ECLI:NL:GHAMS:2014:2986
Gerechtshof Amsterdam
- Hoger beroep
- Rechtspraak.nl
Vordering tot opheffing of vermindering van dwangsom in het kader van teruglevering van bedrijfspand
In deze zaak heeft [appellant] op 9 december 2013 een vordering ingediend bij het Gerechtshof Amsterdam, waarin hij verzocht om de dwangsom die eerder was opgelegd in een arrest van 8 oktober 2013 op te heffen of te verminderen. Deze dwangsom was opgelegd in het kader van een eerdere uitspraak waarin [appellant] was veroordeeld tot medewerking aan de teruglevering van een bedrijfspand aan [geïntimeerde], tegen terugbetaling van de koopsom van € 420.000,--. De vordering van [appellant] was gebaseerd op de stelling dat hij in financiële onmogelijkheid verkeerde om aan de veroordeling te voldoen. Tijdens de zitting op 5 juni 2014 hebben beide partijen hun standpunten toegelicht aan de hand van pleitnotities.
Het hof heeft in zijn beoordeling vastgesteld dat [appellant] onvoldoende bewijs heeft geleverd voor zijn stelling dat hij financieel niet in staat is om te voldoen aan de veroordeling. De door hem overgelegde documenten, waaronder een voorlopige aanslag inkomstenbelasting en een afwijzing van een hypotheekaanvraag, werden door [geïntimeerde] betwist. Het hof oordeelde dat de stukken niet voldoende onderbouwden dat [appellant] in de onmogelijkheid verkeert om het pand terug te nemen en de koopsom te betalen. Het hof heeft geconcludeerd dat de vorderingen van [appellant] tot opheffing of vermindering van de dwangsom moeten worden afgewezen, omdat hij niet heeft aangetoond dat hij niet aan de veroordeling kan voldoen.

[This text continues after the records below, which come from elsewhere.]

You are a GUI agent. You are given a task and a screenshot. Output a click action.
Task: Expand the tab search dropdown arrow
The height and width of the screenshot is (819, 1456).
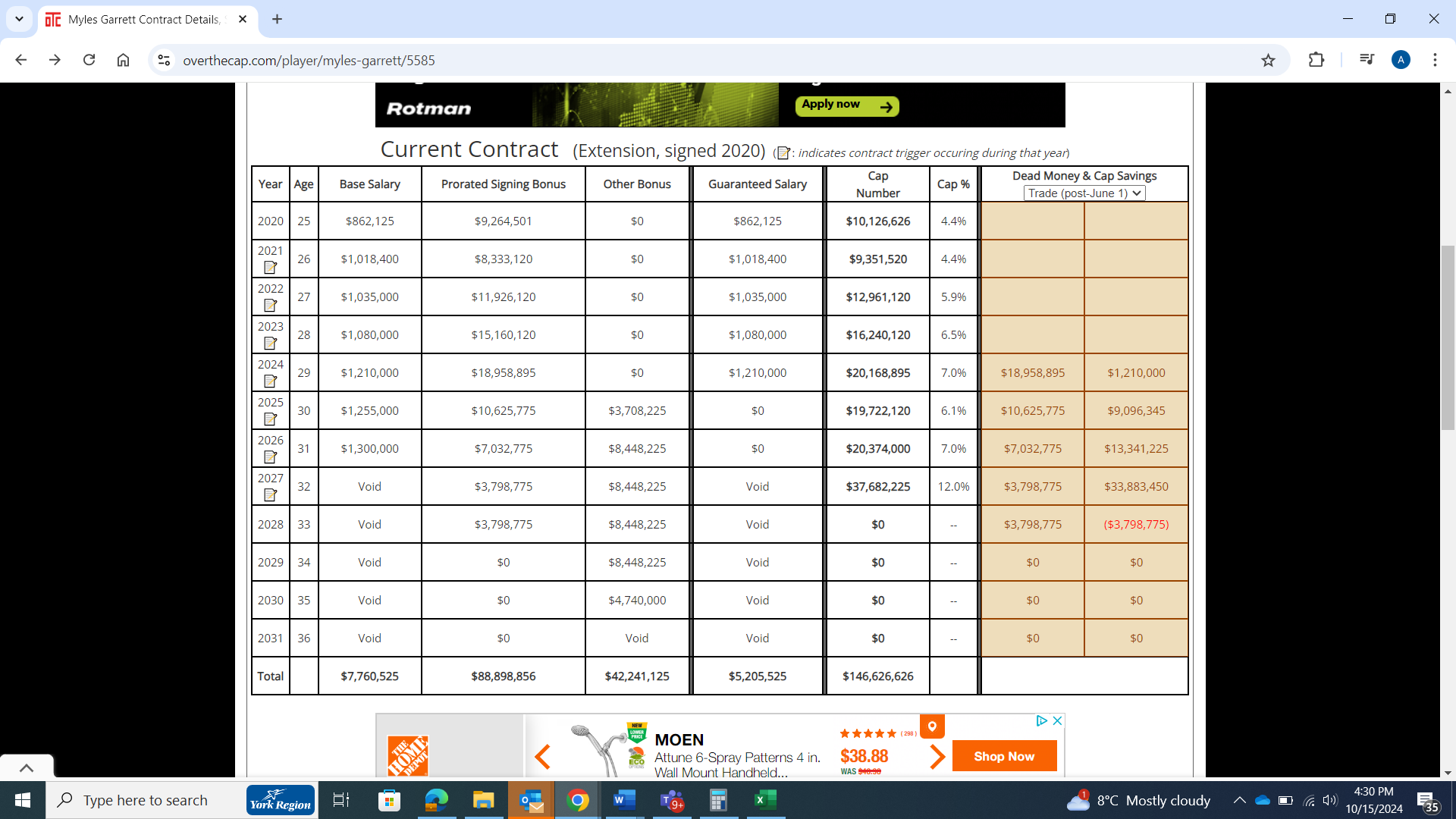[19, 19]
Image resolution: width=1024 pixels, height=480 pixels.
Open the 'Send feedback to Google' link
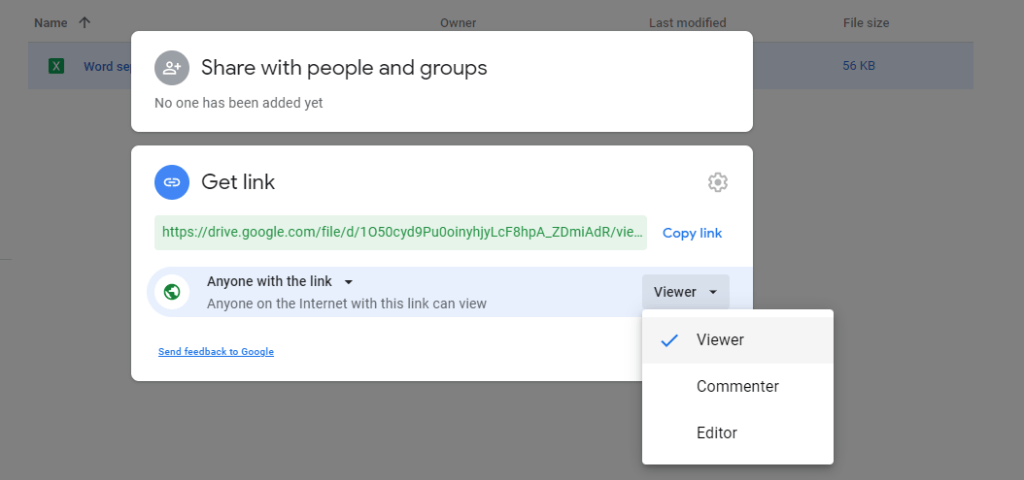pyautogui.click(x=216, y=352)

De uitspraak van het hof is gedaan door de meervoudige burgerlijke kamer en is openbaar uitgesproken op 22 juli 2014. [appellant] is als de in het ongelijk gestelde partij veroordeeld in de kosten van de procedure, die aan de zijde van [geïntimeerde] zijn begroot op € 2.682,-- voor salaris, en de kostenveroordeling is uitvoerbaar bij voorraad.